【第1回】朝の山道 | マイナビブックス

詩、短歌、俳句の新しいカタチを探ります。紙から飛びだした「ことばのかたち」をお楽しみください

草の立つ山

草の立つ山

【第1回】朝の山道

2015.06.13 | なみの亜子

  • mixiチェック
  • このエントリーをはてなブックマークに追加

 五月の朝はのびざかり。犬二頭と散歩に出る時間も、日々たかたかと早まっていく。
 山間集落の中腹のわが家から、山頂やや手前の宮さんへ登る道。標高800mくらいあるだろうか。晴れた日には、向かいの山から大きな峠の天辻峠、奥行きのある修験道の山々までがパノラマで見渡せる。登りの途上に犬と私それぞれのビュー・ポイントがあって、そこにさしかかれば「見晴らししよか」と一同歩を止め、心ゆくまで眺め倒す。雄犬シイはやや頤を引き、眺めるというより眺めからの風や匂い、そのはるかさを飽かず味わうのが渋い。お陽さんは山の影を抜けて昇りつつある。
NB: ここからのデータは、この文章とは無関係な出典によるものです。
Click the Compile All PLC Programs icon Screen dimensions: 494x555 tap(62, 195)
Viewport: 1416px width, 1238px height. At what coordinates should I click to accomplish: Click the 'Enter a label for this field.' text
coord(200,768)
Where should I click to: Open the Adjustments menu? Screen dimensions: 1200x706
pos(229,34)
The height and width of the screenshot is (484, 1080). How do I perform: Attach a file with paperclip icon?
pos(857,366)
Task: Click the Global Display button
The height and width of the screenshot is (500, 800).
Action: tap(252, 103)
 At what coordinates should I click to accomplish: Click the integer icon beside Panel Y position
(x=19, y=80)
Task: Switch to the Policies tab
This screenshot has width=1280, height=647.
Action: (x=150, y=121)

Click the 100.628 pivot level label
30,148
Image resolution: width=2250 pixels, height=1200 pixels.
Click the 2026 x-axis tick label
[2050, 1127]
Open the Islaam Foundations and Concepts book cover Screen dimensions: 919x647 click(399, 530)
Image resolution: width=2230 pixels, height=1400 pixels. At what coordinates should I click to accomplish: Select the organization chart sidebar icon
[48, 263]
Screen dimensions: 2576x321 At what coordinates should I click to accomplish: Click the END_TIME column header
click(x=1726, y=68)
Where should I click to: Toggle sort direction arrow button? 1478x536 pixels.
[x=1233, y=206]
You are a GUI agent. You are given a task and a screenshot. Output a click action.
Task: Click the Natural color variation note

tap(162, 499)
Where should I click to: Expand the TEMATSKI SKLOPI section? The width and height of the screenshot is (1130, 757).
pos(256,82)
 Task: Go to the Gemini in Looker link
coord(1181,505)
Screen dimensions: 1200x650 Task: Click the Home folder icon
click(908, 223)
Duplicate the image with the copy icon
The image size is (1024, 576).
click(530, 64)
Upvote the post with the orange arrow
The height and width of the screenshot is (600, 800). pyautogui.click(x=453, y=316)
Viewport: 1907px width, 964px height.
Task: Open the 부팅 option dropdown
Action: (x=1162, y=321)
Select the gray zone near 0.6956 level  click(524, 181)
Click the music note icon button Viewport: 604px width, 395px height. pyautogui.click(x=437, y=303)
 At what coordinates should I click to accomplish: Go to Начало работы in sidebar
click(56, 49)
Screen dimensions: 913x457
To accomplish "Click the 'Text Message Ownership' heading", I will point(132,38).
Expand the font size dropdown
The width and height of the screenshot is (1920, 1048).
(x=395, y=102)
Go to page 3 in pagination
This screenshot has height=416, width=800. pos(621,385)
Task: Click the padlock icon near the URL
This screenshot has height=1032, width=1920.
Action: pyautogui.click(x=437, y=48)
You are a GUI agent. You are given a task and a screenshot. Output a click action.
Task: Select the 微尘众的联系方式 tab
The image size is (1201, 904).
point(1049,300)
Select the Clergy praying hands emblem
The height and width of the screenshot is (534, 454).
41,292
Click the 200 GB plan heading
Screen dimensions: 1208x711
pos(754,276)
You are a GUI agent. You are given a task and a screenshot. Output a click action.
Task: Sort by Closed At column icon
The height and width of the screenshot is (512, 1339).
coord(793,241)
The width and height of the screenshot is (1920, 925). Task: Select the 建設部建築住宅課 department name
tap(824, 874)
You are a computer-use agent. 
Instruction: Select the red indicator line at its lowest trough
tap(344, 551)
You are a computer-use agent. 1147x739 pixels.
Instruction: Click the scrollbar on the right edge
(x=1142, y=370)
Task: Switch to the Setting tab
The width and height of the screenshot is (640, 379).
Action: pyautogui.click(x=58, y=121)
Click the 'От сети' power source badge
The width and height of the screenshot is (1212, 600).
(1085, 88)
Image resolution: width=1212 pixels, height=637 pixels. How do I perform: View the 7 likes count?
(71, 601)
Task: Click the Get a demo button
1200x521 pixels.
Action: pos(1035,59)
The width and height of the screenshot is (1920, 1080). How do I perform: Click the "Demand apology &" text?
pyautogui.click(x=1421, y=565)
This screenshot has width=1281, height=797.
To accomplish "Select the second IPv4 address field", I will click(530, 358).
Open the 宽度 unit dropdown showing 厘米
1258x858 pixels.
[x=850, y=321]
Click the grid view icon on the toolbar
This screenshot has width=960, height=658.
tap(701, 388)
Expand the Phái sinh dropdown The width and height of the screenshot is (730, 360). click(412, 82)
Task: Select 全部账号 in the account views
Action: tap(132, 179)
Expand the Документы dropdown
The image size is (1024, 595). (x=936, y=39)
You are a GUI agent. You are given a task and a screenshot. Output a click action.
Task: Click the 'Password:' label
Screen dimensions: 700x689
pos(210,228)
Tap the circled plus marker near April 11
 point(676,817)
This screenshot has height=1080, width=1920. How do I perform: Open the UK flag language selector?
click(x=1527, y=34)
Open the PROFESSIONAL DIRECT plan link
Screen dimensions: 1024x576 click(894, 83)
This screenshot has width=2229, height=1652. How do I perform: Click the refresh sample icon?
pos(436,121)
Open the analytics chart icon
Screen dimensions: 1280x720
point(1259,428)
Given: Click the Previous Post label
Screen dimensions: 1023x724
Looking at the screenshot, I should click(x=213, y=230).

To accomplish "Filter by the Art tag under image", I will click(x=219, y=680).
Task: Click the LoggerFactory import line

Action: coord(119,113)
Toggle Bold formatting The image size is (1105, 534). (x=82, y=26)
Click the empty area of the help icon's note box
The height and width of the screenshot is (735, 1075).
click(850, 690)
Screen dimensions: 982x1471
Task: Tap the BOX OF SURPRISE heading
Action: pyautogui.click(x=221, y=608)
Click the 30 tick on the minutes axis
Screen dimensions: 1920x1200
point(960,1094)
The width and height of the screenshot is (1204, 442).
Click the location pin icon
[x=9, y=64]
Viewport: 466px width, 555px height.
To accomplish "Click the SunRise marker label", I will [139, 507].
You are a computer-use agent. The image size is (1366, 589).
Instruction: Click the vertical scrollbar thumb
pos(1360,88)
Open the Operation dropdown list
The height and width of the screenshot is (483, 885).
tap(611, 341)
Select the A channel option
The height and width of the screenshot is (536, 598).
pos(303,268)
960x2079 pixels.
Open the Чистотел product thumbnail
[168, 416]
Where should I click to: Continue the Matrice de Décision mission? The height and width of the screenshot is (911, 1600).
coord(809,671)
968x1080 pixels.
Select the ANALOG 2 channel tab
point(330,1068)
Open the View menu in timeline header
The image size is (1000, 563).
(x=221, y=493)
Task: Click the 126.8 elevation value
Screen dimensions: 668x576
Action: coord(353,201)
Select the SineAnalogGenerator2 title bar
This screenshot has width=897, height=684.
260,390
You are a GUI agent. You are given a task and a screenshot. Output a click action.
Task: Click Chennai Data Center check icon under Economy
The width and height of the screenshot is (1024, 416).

まだ若い光のなかに、ほとんどが空家になってしまった山上の集落が照らし出される。山桜と花桃の季を過ぎて、今頃は呼吸盛んに繁りゆくひたすらな新緑。ところどころに、桐の花。光の加減で色合いを微妙に変える花だ。遠景としての樹と家並みは、何度見ても懐かしい。
 曇った日には、山道を登る身体に雲が重い。刻々と湧いては集まり動めきをやめない雲のなか、眺望は一変する。山水画を歩くさすらいの人と犬の図。なぜだか、足取りがとぼとぼとする。ここらの人が「奥」と呼ぶ洞川方面は、もう降り出しているのだろう。何連もの山の峰が雲に取り囲まれておぼろげだ。こんな日は一歩一歩が億劫になる。雌犬ココが、お気に入りの草をぶちっと口でちぎってはくっちゃらくっちゃら。とりあえず行っとこや、と腹のすわった目線を送ってよこす。
 宮さんへの参道には、鉄の頑丈な柵を開けて入る。山続きの宮さんを抜けて集落に降りてくる猪や鹿、それを避けるのに数年前に設置された。2~3年おきに熊も出る。なんだけど、柵をして以降も、集落に降りてくる獣の数は増える一方だ。朝朝に、猪がみみずや球根を堀った穴、鹿が駆け回って落とした崖土や落石を見る。樹木も草も新芽という新芽はみな食べられている。かないっこないやね。犬もただ痕跡を嗅いで回るだけ。昔の村人の手作りの社でばんぱんと手を叩き、お願いごとをいくつか。ときどき社の中や床下、石段の間をムササビや狐、狸、いたちが動く。犬が吠えてやがて鎮まる。遠くから、チェーンソーのうなる音が聞こえてくる。帰ろ。朝飯の時間や。
 宮さんへの朝の散歩も、十年近く続いているだろうか。ここにきて急速にお願いごとが増えてきた。宮さん、知らんわい、言うてるやろね。高くなった陽が向かいの山の集落をあっためる。下りの山道には、一日をはたらき始めた集落の弾みが伝わってくる。